Brandeis fencing finishes 22nd at 2013 NCAA Championships

Brandeis fencing finishes 22nd at 2013 NCAA Championships

SAN ANTONIO, Texas -- The Brandeis University fencing team finished up in 22nd place out of 25 Division I, II and III programs at the 2013 NCAA Fencing championships. 

On the fourth and final day of action, rookie foil fencer Caroline Mattos (Providence, R.I./LaSalle Acad.) earned one win in her eight bouts, defeating top-10 finisher Ambika Singh of Princeton, 5-2. Mattos also suffered a narrow 5-4 loss at the hands of Notre Dame's Madison Zeiss, who went on to finish in third place.

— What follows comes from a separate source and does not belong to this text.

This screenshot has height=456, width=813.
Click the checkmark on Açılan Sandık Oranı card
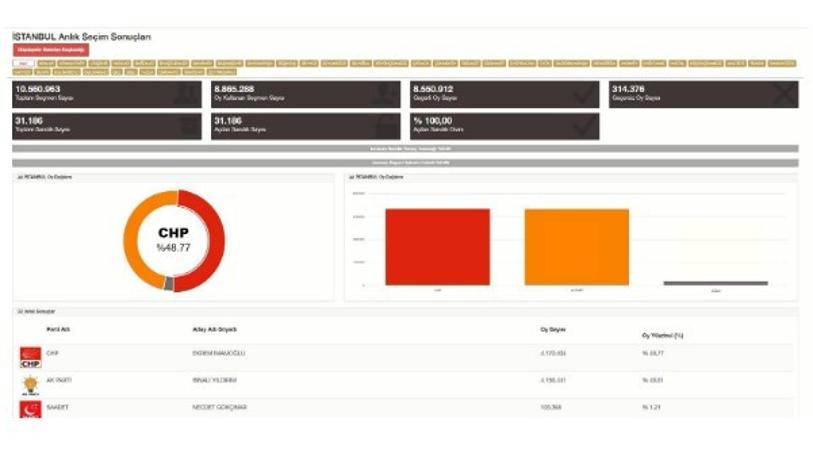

Mattos, who suffered only 13 defeats during the regular dual-match season, matched that total on Day Three of the meet, when she went 2-13. Her two first-day wins came against Mai Shaito of the Ohio State University (5-3) and Fatima Largaespada of Temple University (5-4). Mattos also suffered 5-4 defeat at the hands of Lily McIlwee of Stanford.

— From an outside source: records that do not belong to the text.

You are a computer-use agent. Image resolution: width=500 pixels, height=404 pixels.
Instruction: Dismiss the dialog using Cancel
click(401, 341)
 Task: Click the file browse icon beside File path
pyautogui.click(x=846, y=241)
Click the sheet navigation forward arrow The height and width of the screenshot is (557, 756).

Overall, Mattos finished with a 3-20 record at her first NCAA championship. She placed 23rd out of 24 foil fencers, finishing ahead of McIlwee based on touch differential. 

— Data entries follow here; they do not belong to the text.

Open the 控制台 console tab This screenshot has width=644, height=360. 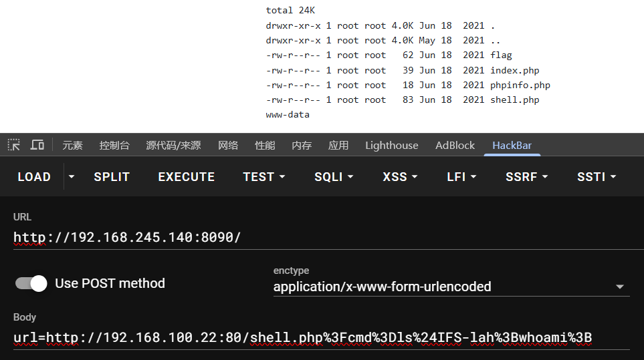coord(114,145)
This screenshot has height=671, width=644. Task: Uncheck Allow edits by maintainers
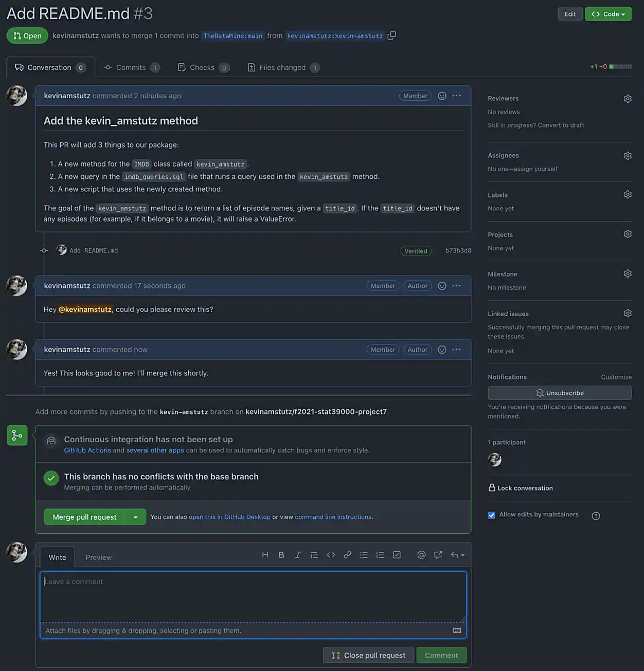point(492,515)
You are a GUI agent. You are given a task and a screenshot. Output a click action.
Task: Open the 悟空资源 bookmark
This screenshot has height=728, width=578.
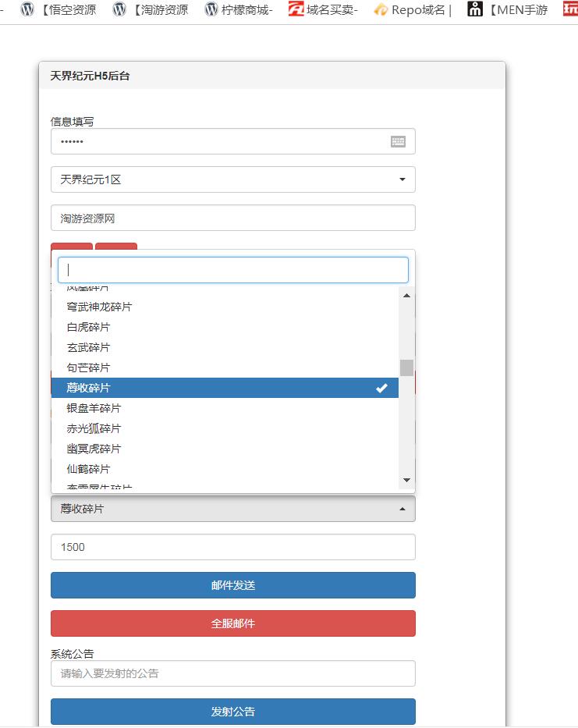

The Judges' top performance at the meet came from sophomore Adam Mandel (White Plains, N.Y./Masters School), who became the first Judge since 2008 to earn All-America status in men's fencing with a 12th-place finish in the sabre competition. Mandel was one of two Division III fencers to earn All-America honors in 2013. 

Mandel had a tremendous rally to earn his All-America status. He entered the day in 18th place in the men's sabre competition with a record of 6-9 on Day One of competition. Mandel then went 1-3 in his first round of  four matches today - defeating Kevin Hassett of Notre Dame - to remain in 18th place with seven victories.

With his final four matches scheduled against three other fencers who also had seven wins and another just ahead of him with eight wins, the opportunity was there for Mandel to move up in the final standings. He did just that by sweeping Daniel Wolfson and Cameron Linday of Stanford and Eric Arzoian and Alexander Ryjik of Harvard. Mandel posted 5-3 wins over three of the four competitors with a 5-2 win over Lindsay to jump six spots in the standings and into the final All-America position, coming in 12th out of 24 competitors.  

Mandel is Brandeis's first fencing All-American of any kind since Will Friedman '09 was 10th in the foil in 2008. He is the first Judge to earn men's sabre All-America honors since Olympic silver medalist Tim Morehouse '00 finished in fourth place in 2000. 

Brandeis's third fencer at the NCAAs, junior foil fencer Julian Cardillo (Medford, Mass./St. Johns Prep) went 3-5 on the final day of competiton, to finish at 5-18 in 22nd place, moving up two positions from Day 1. Cardillo's victories on the second day of competition came against Leland Berstein of Pennsylvania (5-4), Quentin Schneider of Wayne State (5-2) and Stanford's Turner Caldwell (5-2). 

(Click here for a summary of Day One of competition)

With the 19 points scored by their three competitors, Brandeis finished in 22nd place out of the 25 schools that sent teams to the NCAA championships. The Judges matched Sacred Heard in total wins, but finished behind them based on tiebreakers. Brandeis was also third among four Division III programs, with MIT and NYU finishing in 17th and 18th places, tied with 23 points. Princeton took home the overall title, their first in program history, outscoring Notre Dame, 182-175.